PROVIDED MATERIAL Block Start

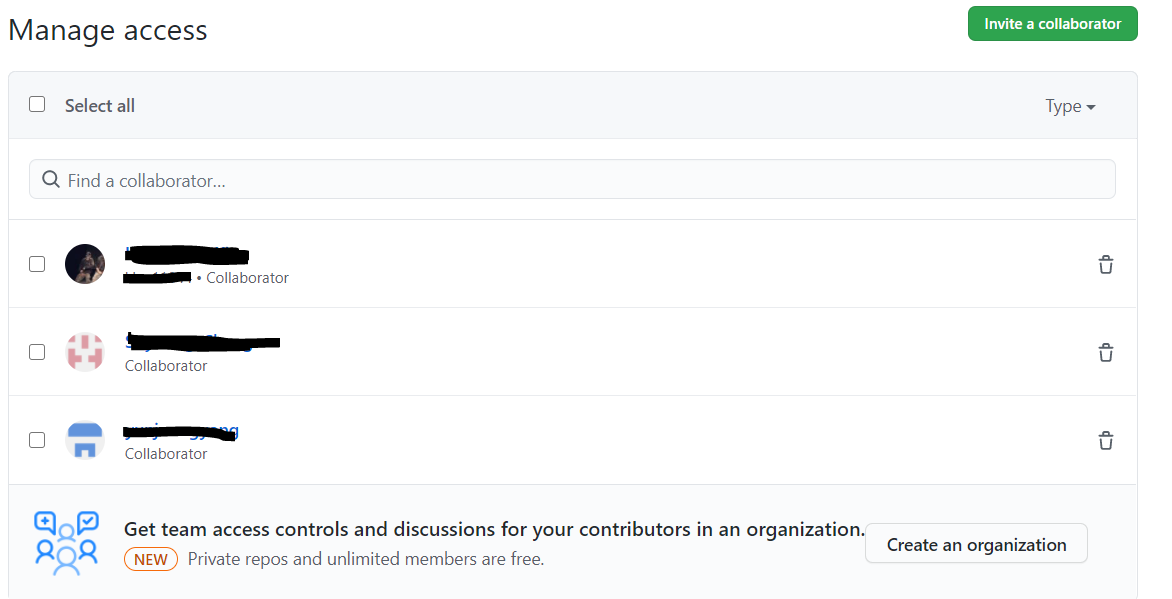The image size is (1172, 599).
Task: Click the dark avatar of the first collaborator
Action: click(x=85, y=264)
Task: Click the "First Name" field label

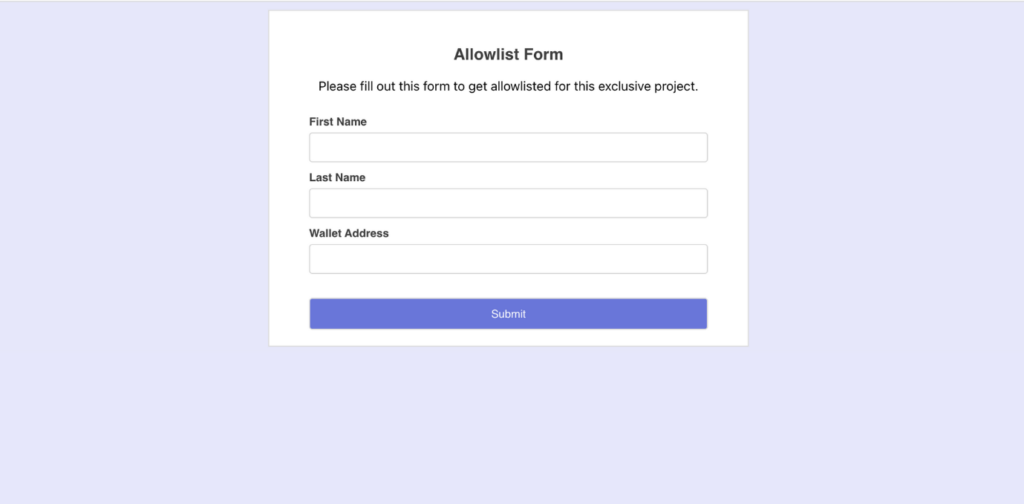Action: point(338,122)
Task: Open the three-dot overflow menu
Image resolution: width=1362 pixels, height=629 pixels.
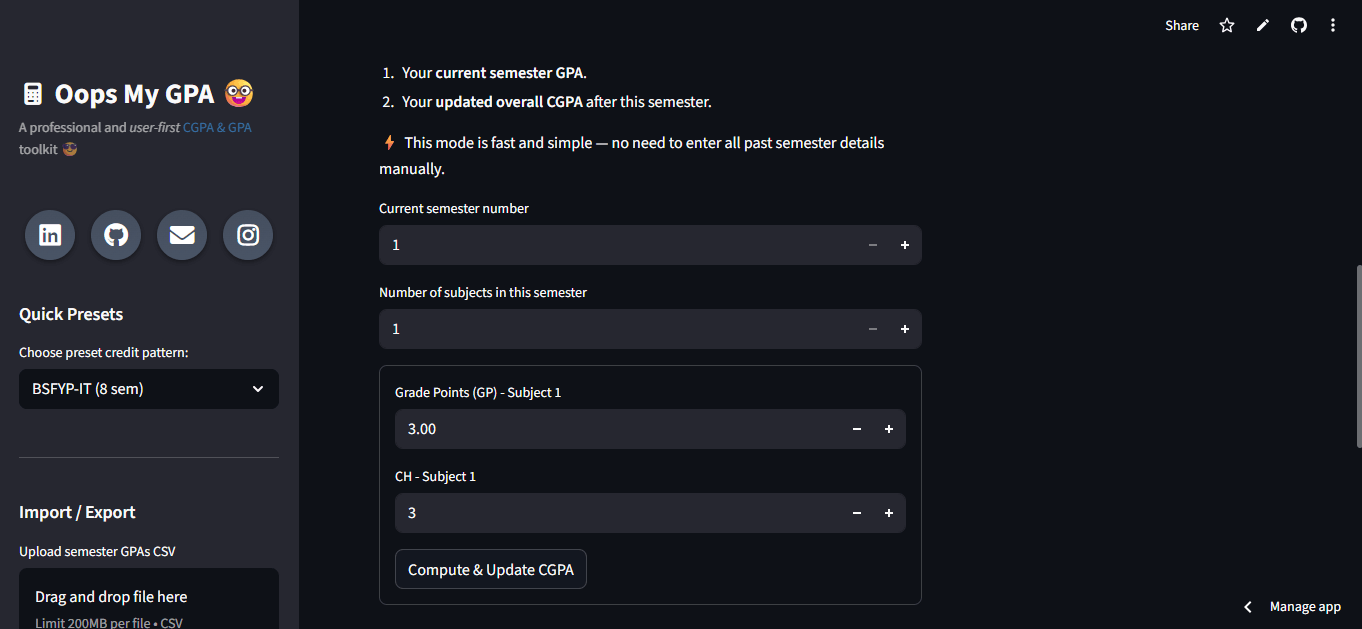Action: tap(1333, 25)
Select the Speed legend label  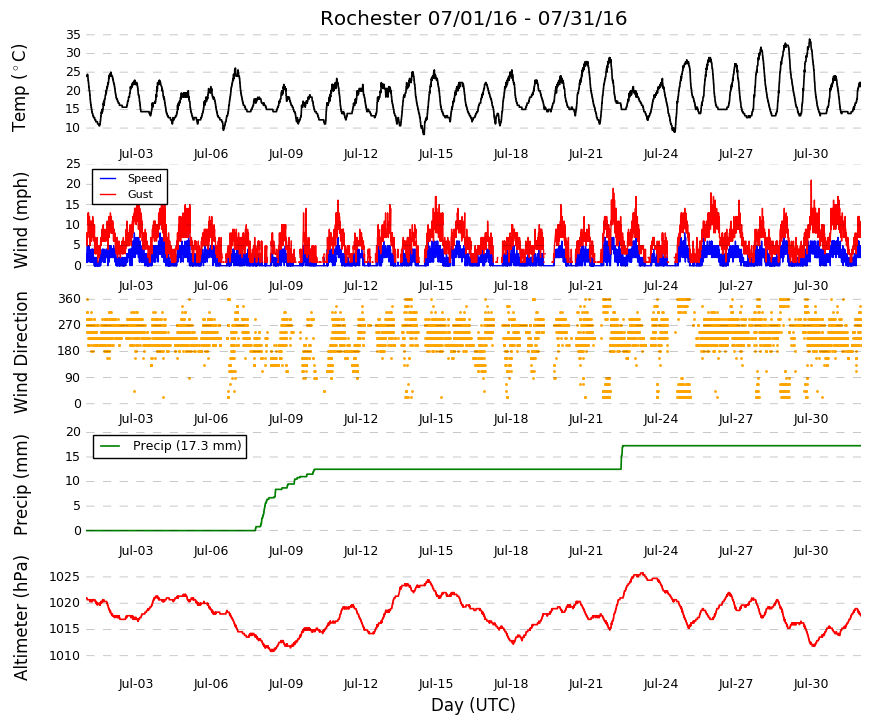[144, 178]
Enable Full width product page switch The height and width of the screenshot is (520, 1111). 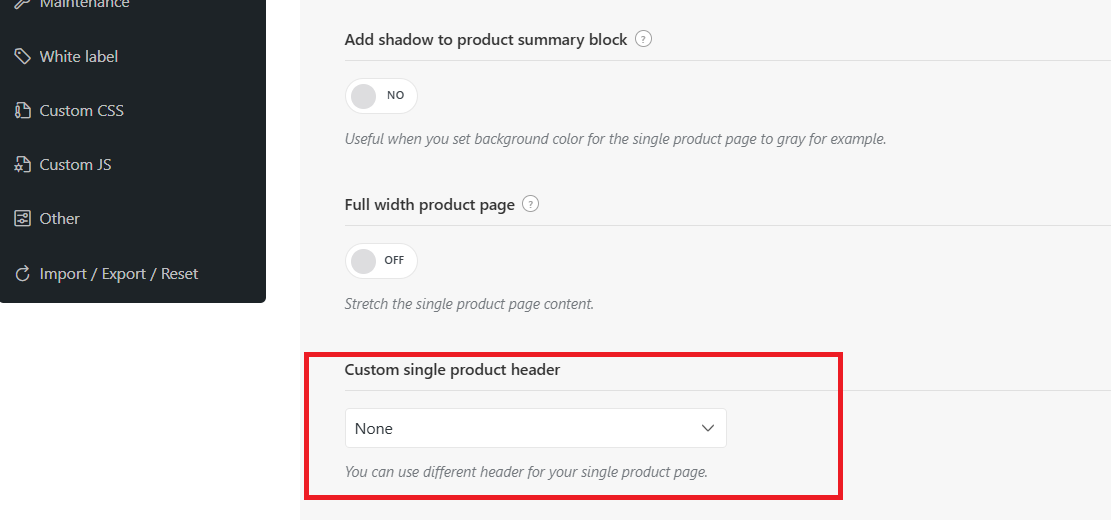381,261
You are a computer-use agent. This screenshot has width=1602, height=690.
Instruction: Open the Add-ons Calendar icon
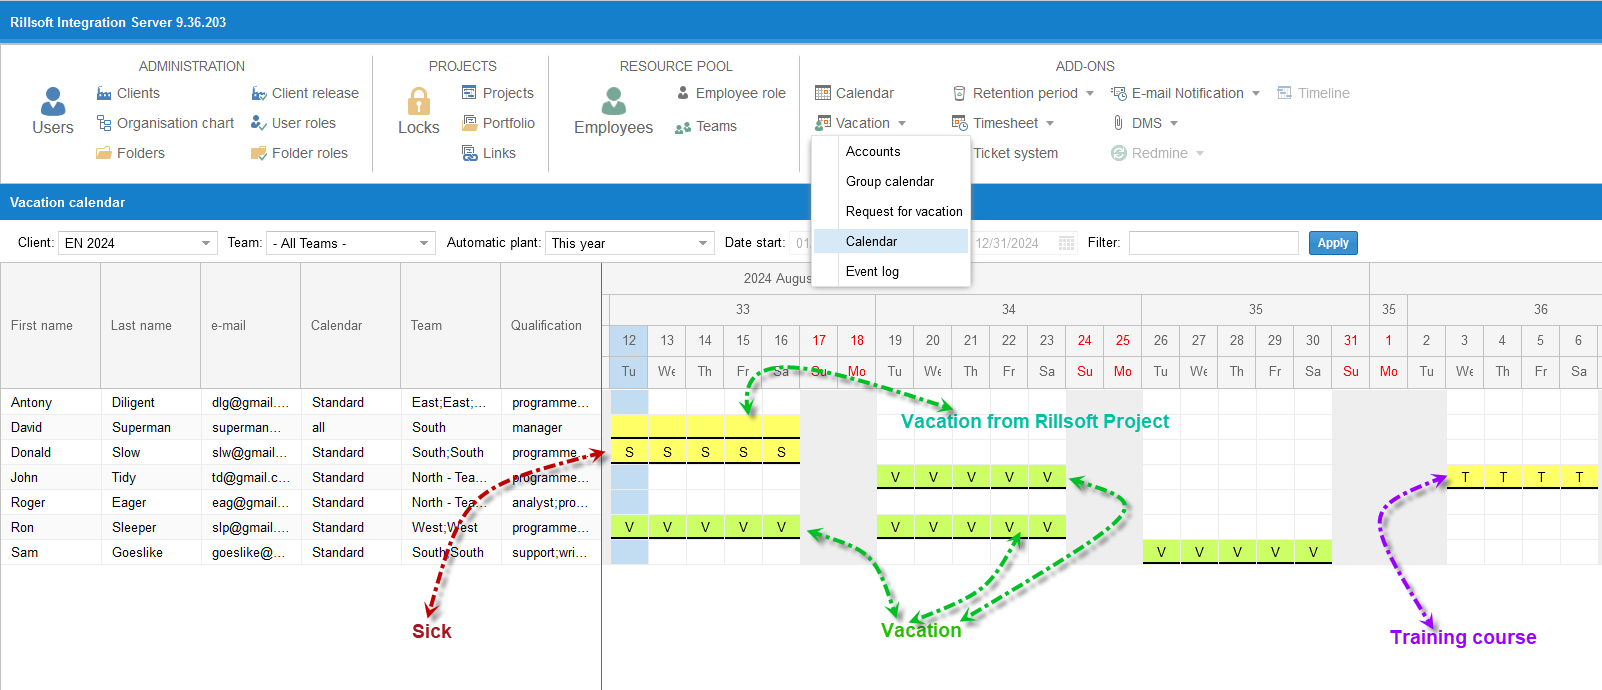823,93
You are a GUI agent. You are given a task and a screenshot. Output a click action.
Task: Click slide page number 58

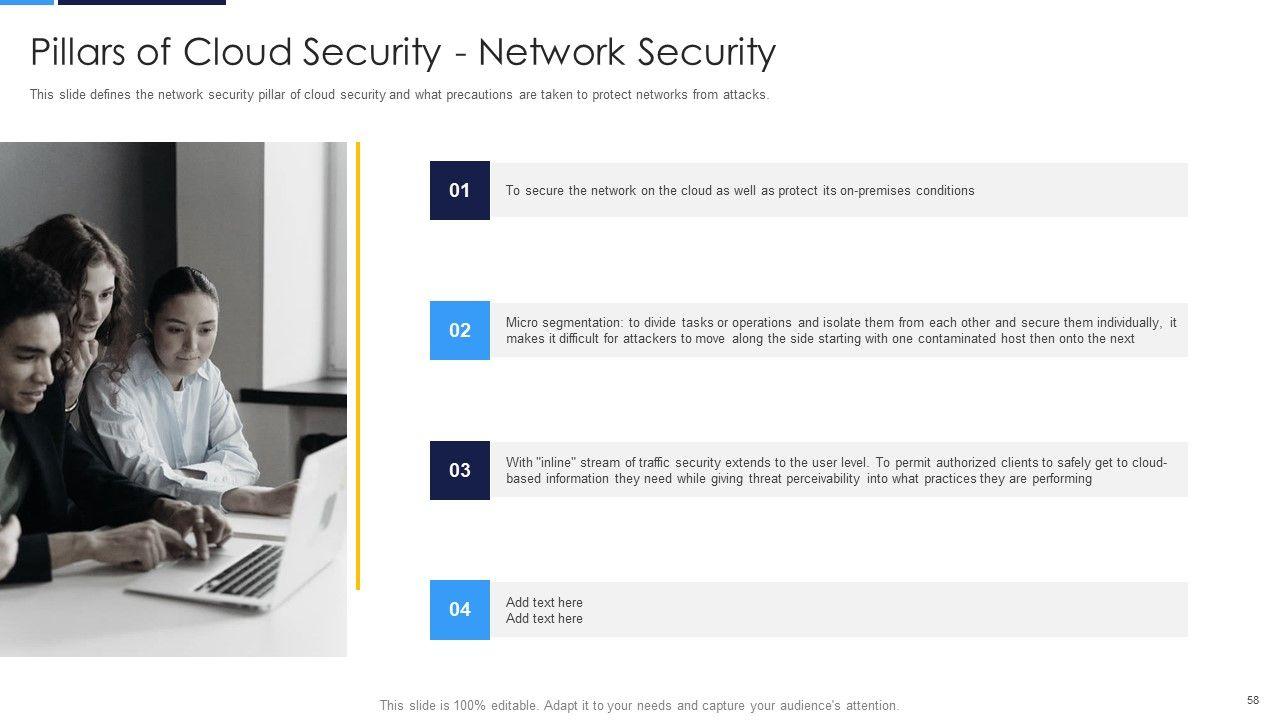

PROVIDED MATERIAL Block End

TASK: Find the line with "Instruction: Open the Add-ons Calendar icon". Return it and each line after it through the end of the data, exactly, without pictures.

EXERCISE OUTPUT:
Instruction: Open the Add-ons Calendar icon
823,93
You are a GUI agent. You are given a task and a screenshot. Output a click action.
Task: Click slide page number 58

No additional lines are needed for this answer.